Studies reported in the American Journal for Alzheimer’s Disease and other Dementias found that playing bingo provides mental stimulation that is therapeutic for people with cognitive disorders. What is amazing about this study is that participating patients performed at a higher level for some time after the game had ended. According to caregivers, patients remained alert and more aware of their surroundings hours after playing bingo.

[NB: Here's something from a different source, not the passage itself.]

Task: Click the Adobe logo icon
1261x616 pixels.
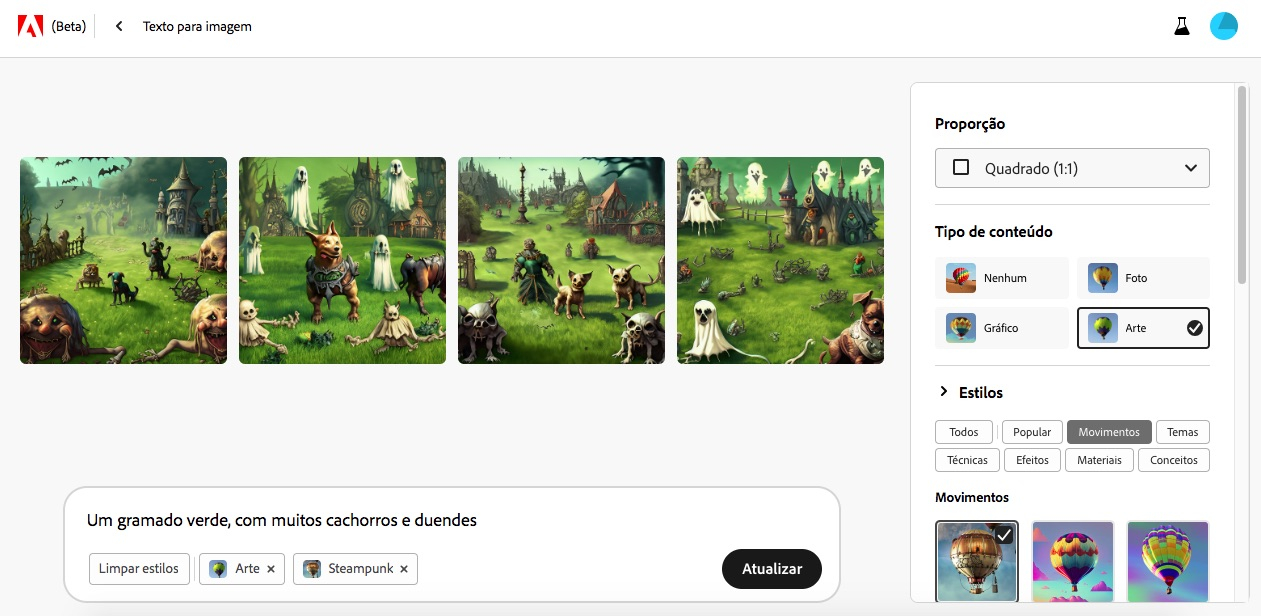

This is particularly encouraging news if your loved one lives in a nursing facility where bingo is a common afternoon activity. Before my mother-in-law moved into a memory unit, she lived in an assisted living facility where bingo was taken as seriously as a high-stakes craps game in Monte Carlo. Every afternoon just before two o’clock, the halls were filled with bingo junkies hurrying to get a prime seat up front by the ball cage. This always surprised me until I found out why. In this facility, bingo was played for money! I discovered this one afternoon when I was organizing her drawers and I found a sock filled with quarters. When I asked where she got the money, she told me it was her “stash” and that she had won it playing bingo. Talk about positive reinforcement!
Once it became too difficult for Nan to keep pace with the bingo caller, I went with her and together we marked her card. We became quite the bingo team. It didn’t matter to her whether I was helping her or not, she still loved collecting a quarter each time I told her to shout, “Bingo!”